Uchwała dotycząca budowy pomnika może wrócić podczas następnej sesji Rady Miasta. Czy jednak w międzyczasie w ratuszu zmienią się nastroje?
Przypomnijmy, że do hołdu pruskiego doszło 10 kwietnia 1525 roku w Krakowie. Wielki mistrz zakonu krzyżackiego Albrecht Hohenzollern złożył symboliczny ukłon królowi Polski Zygmuntowi Staremu. Było to dopełnienie postanowień z 8 kwietnia, w ramach których państwo zakonne ulegało sekularyzacji i przekształciło się w Prusy Książęce, jako lenno Polski.
Komitet budowy pomnika stworzyło wiele znanych osobistości. Honorowymi członkami są m.in. metropolita warmiński, arcybiskup Józef Górzyński, marszałek województwa warmińsko-mazurskiego, Gustaw Marek Brzezin, prezydent Olsztyna, Piotr Grzymowicz, senator RP, Janusz Lorenz oraz poseł na Sejm RP, Janusz Cichoń.

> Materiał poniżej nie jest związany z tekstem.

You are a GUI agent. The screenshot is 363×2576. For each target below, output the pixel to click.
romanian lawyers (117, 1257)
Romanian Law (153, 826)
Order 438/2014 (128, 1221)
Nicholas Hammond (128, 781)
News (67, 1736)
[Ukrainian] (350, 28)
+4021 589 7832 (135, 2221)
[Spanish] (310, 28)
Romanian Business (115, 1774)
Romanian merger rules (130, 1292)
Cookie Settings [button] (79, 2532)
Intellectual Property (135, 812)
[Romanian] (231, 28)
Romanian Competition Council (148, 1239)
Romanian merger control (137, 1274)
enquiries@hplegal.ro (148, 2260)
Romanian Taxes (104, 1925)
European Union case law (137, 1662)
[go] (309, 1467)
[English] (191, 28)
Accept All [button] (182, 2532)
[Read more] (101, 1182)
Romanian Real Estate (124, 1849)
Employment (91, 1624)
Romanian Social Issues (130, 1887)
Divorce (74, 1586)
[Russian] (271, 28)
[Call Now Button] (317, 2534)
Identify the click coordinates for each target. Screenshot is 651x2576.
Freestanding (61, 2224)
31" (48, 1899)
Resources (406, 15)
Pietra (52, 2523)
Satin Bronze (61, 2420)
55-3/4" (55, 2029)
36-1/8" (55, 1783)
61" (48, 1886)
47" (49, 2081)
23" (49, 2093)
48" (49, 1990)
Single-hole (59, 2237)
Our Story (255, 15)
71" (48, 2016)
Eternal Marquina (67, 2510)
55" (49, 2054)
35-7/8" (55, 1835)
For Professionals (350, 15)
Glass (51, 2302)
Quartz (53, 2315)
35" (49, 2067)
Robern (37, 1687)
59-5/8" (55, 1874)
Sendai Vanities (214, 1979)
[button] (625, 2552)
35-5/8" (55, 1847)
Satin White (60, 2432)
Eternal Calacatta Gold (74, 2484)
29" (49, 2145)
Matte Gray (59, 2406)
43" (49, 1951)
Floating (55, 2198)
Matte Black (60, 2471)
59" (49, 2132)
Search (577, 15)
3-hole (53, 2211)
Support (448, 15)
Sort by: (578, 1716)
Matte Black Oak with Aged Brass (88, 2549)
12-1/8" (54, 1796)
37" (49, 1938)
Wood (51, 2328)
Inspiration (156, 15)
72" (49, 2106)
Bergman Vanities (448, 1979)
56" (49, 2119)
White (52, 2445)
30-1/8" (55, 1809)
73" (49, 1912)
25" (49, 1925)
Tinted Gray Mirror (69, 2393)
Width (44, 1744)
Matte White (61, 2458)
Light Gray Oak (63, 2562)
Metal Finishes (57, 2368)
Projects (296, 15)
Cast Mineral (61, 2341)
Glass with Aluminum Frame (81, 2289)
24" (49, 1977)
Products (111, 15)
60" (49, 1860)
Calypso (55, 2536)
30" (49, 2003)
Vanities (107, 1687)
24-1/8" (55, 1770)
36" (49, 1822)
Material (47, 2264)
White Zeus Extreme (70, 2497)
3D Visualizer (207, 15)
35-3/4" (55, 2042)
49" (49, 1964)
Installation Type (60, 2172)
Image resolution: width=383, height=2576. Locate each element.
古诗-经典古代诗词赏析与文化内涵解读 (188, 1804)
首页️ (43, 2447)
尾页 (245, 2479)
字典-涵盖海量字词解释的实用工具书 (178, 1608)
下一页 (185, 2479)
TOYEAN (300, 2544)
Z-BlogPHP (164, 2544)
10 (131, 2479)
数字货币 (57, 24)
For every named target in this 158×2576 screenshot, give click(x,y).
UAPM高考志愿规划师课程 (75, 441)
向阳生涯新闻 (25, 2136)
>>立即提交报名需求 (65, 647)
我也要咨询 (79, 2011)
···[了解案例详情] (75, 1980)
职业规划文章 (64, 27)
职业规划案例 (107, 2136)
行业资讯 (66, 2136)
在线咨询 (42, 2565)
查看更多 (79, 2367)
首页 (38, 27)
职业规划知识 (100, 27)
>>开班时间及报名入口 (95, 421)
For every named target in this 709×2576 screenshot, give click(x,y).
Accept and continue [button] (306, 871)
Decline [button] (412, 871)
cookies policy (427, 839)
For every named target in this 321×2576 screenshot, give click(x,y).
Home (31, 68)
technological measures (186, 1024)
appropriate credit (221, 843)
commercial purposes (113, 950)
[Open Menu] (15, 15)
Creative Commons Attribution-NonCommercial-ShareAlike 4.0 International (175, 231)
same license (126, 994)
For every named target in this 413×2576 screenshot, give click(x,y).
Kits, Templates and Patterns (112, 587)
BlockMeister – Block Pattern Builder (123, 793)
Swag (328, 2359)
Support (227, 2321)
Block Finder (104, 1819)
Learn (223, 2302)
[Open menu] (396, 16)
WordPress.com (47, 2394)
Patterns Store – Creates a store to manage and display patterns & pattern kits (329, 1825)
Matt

Wedle pomysłodawców pomnik, przedstawiający postacie Zygmunta Starego i Albrechta Hohenzollerna, miałby stanąć na terenie zielonym w rejonie zamku. Byłaby to lokalizacja tymczasowa. W przyszłości, po zrealizowaniu stosowanych inwestycji, monument mógłby zostać przeniesiony na teren objęty projektem uczytelnienia i ekspozycji fortyfikacji Starego Miasta. Przybliżone parametry pomnika: wysokość 4 m, w tym cokół 2 m i postacie 2 m. Długość podstawy cokołu 3,2 m, szerokość 1,5 m.